L’ÉVANGILE DU SOLEIL


« Point je n’adorerai ce que vous adorerez
………
Et point je ne sers en féal
Ce qu’en féaux vous servez
………
À vous votre religion, à moi ma religion. »
Le Coran (sourate El Kafirin).


Déjà trois ans se sont écoulés depuis mon retour en France, et cinq années ont passé depuis mon départ de l’océan Pacifique et de ma chère Polynésie.

À l’heure où je travaille sur ces vieilles notes et impressions de voyage, tous mes souvenirs se sont émoussés, et tout s’estompe devant le désir de livrer ces notes à mon éditeur, dernière étape qui me permettra de réaliser tous mes rêves et de partir enfin sur le nouveau voilier que j’ai conçu et dont, grâce à mes nombreux lecteurs, mes deux livres déjà parus ont pu payer entièrement la minutieuse et longue construction.

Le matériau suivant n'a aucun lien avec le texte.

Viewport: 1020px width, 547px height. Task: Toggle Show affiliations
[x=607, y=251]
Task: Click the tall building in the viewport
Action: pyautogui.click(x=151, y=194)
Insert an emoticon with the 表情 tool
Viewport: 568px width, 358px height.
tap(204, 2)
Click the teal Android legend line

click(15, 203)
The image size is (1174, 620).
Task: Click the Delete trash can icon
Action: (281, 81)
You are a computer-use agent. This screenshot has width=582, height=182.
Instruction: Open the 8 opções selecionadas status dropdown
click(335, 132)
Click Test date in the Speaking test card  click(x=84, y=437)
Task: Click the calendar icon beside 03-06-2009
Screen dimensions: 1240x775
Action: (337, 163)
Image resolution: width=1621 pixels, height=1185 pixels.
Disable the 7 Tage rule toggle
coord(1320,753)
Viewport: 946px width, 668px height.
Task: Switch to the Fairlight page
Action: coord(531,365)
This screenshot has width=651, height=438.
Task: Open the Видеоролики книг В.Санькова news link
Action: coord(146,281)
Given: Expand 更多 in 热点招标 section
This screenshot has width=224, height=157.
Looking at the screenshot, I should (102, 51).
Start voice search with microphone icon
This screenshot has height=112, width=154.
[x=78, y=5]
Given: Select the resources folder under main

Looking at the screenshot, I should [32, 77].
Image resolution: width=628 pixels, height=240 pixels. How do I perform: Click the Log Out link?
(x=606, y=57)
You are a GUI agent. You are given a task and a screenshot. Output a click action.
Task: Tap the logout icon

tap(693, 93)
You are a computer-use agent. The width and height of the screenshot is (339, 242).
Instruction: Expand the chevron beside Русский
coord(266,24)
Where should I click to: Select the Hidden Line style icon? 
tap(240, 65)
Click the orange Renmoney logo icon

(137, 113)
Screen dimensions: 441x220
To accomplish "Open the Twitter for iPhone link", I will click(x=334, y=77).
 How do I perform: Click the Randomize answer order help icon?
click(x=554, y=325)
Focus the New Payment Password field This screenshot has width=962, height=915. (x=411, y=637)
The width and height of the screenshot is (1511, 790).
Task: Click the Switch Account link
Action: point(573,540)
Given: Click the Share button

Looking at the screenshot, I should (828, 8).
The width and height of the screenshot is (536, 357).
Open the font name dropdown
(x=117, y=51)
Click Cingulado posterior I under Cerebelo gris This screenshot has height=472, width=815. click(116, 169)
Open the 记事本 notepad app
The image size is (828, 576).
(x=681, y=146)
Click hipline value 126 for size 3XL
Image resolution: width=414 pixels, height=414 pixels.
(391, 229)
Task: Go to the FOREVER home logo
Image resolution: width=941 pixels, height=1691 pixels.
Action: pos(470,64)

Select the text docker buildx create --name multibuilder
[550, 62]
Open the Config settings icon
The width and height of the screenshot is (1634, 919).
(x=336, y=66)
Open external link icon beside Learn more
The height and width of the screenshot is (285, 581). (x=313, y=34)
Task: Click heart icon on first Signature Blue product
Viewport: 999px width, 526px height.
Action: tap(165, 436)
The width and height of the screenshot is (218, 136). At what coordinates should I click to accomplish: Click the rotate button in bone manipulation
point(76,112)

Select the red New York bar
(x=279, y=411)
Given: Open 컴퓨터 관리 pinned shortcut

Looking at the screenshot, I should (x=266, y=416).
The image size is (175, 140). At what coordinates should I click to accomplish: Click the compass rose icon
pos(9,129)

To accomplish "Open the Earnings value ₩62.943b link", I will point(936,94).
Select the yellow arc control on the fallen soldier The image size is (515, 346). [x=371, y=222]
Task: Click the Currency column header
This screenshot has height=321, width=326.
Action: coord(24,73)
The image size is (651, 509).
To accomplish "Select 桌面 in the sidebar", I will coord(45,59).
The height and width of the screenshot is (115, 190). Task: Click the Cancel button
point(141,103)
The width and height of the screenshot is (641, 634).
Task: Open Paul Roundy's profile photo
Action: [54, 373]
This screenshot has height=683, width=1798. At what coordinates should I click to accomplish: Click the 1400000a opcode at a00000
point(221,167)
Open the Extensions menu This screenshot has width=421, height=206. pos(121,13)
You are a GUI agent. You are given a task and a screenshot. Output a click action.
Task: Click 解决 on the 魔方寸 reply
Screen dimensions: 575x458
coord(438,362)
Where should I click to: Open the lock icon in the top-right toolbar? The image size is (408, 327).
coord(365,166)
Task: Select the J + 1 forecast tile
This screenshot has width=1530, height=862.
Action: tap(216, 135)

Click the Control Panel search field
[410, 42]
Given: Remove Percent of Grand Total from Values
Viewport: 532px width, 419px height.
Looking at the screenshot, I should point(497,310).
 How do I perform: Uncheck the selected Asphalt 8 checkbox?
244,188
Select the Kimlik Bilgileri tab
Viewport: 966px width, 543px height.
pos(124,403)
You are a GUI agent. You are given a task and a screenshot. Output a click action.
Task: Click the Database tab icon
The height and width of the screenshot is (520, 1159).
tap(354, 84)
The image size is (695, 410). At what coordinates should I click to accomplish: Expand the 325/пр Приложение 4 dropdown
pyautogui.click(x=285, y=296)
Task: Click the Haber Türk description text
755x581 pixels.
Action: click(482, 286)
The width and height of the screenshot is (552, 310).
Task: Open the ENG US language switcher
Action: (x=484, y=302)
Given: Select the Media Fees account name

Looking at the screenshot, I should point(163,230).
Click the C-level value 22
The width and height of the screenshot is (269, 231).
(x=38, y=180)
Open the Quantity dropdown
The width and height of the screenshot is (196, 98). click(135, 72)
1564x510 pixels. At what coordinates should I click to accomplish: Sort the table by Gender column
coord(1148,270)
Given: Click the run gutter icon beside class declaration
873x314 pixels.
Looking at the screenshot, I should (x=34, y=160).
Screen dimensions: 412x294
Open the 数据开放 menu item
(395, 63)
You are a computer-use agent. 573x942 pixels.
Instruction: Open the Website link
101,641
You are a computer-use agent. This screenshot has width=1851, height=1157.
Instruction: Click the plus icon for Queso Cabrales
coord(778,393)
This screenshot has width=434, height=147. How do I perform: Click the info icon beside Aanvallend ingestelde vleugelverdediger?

Je ne décrirai point ici ce que fut ma vie pendant ces trois années. Vie de luttes incessantes contre la célébrité, vie où je dus me renfermer complètement sur moi-même pour préserver mon indépendance. De ces trois années d’ennui, émergent dans mes souvenirs comme des oasis dans le désert, six voyages au Maroc, où je pus retrouver enfin ma chère liberté, et surtout aussi la profonde tristesse et mélancolie causées par la disparition infortunée du Firecrest, mon fidèle compagnon, au large des Roches Douvres, le 30 juillet 1931.

Et cependant, avant d’écrire le mot « Fin » derrière ces notes de voyage qui closent définitivement l’époque la plus heureuse de mon existence, reste pour moi un important devoir à remplir, devoir auquel je ne saurais me soustraire envers tous les indigènes de l’océan Pacifique qui furent mes amis et ce devoir aussi est une conclusion sur l’influence néfaste de la civilisation blanche et chrétienne sur les races primitives.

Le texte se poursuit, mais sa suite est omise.